_What you have to do_: List every line of the entries that contains the word "perform", matching its case exactly.

Entries from a screen grounding dataset

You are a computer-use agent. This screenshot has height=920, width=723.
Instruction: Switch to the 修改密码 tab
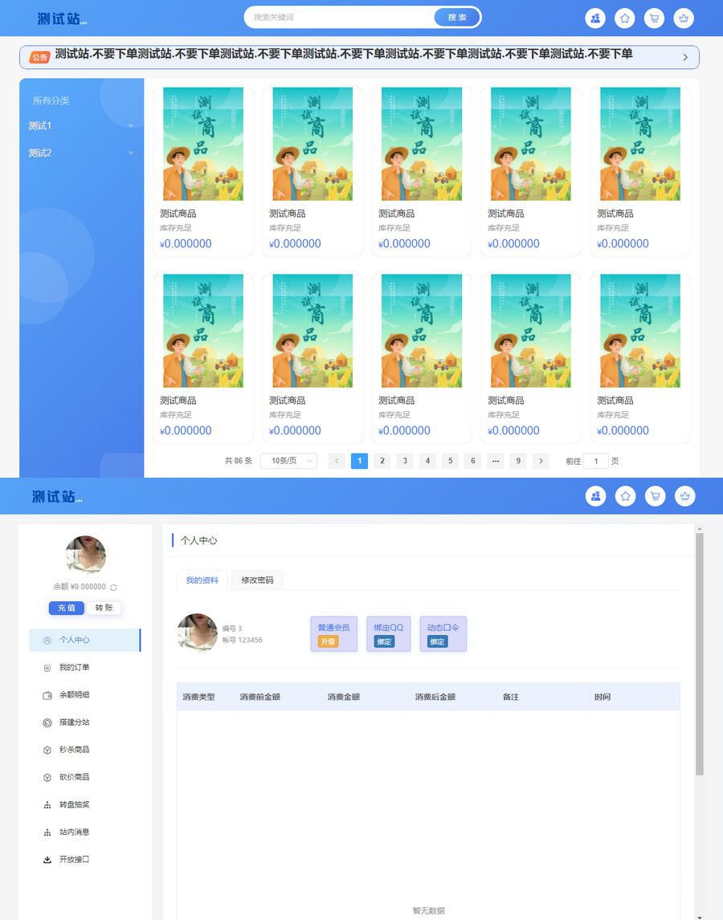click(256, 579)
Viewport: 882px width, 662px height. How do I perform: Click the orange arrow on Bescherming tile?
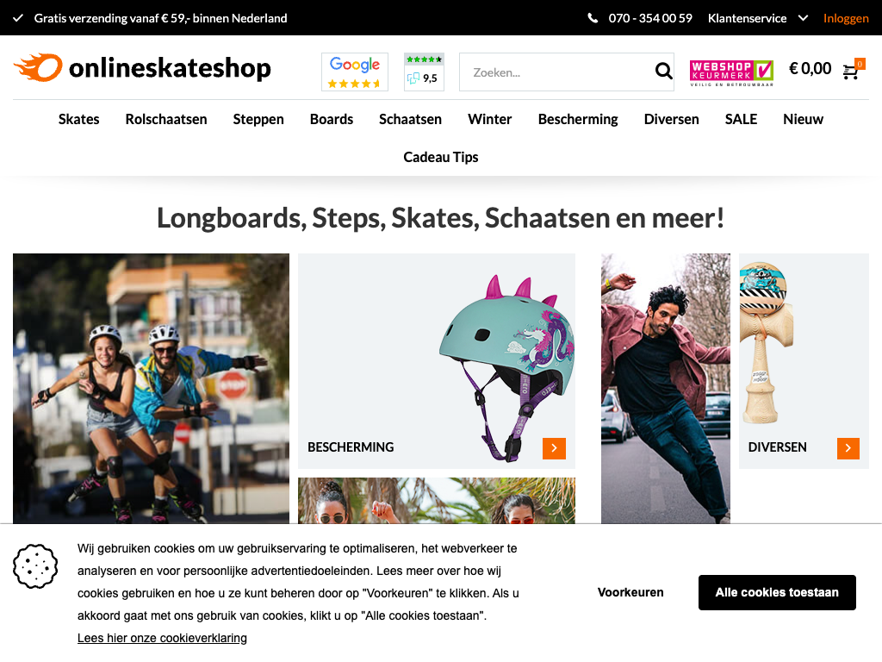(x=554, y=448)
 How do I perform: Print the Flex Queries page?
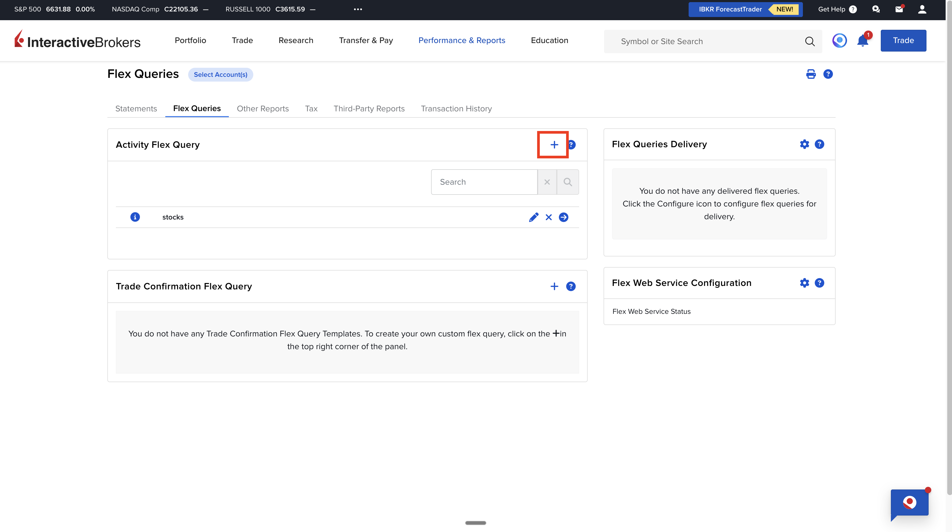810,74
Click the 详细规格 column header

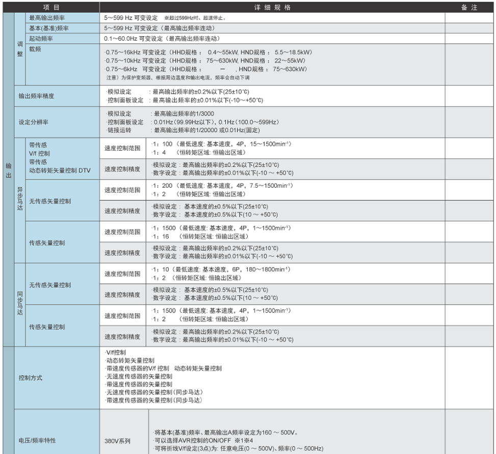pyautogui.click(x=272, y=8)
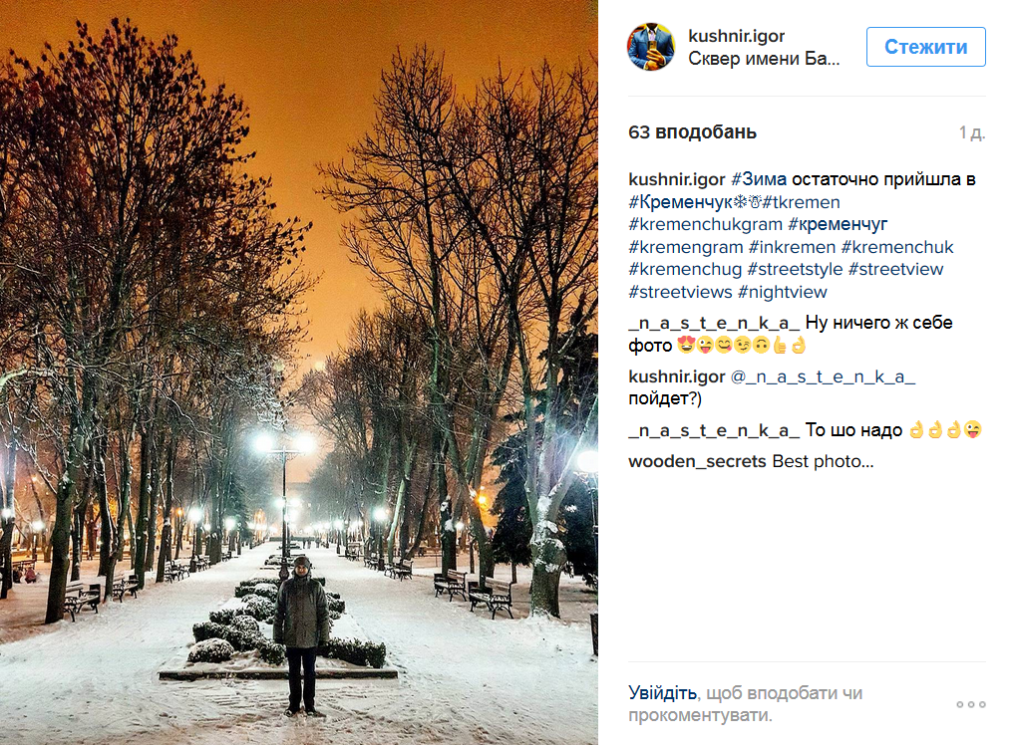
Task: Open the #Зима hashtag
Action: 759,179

_Exercise output_:
Viewport: 882px width, 662px height. How do I perform: Click the orange arrow on Bescherming tile?
 How do I perform: Print the Flex Queries page?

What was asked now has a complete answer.